Lucy Wood

Lucy Wood

Lucy Wood is a spectacular new voice in contemporary British fiction. Her debut short story collection Diving Belles, is a paean to the spellbinding and ancient folklores of her native Cornwall. Where straying husbands lured into the sea can be fetched back, for a fee; magpies whisper to lonely drivers in the dark of night; trees can make wishes come true - provided you know how; and houses keep a fretful watch on their inhabitants, straightening shower curtains and worrying about frayed carpets. Hopes, regrets and memories entangle with catfish, wreckers’ lamps, standing stones and baying hounds, and relationships wax and wane in the glow of a moonlit sea.

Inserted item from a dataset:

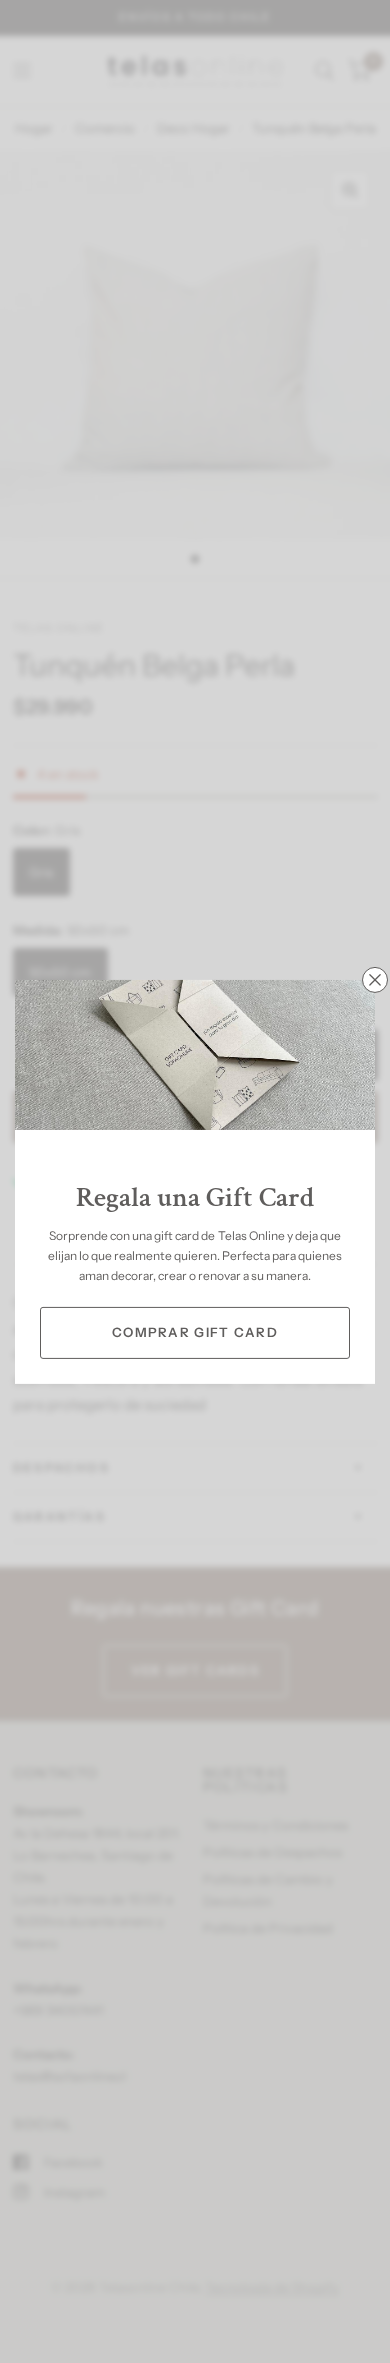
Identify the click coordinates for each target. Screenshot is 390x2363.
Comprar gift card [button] (195, 1332)
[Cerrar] (375, 979)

‘Folklore is a response to life with all its problems,’ Lucy Wood tells book blog Dog Ear Discs, ‘expressing people’s need to understand and interpret real events through narratives. There is tragedy embedded in it, but I realized that figures of witches, mermaids and giants could also lend themselves to moments of beauty and humour. Rather than retelling the stories, my aim was to use the original folklore as a jumping off point, allowing me to reinvent it, play with it, and in some ways make it new again.’

The collection has been longlisted for the Frank O’Connor International Short Story Award and has seen high praise from authors such as Michel Faber, Philip Hensher and Jon McGregor, who dubs Diving Belles, ‘a startling, and startlingly good, debut'.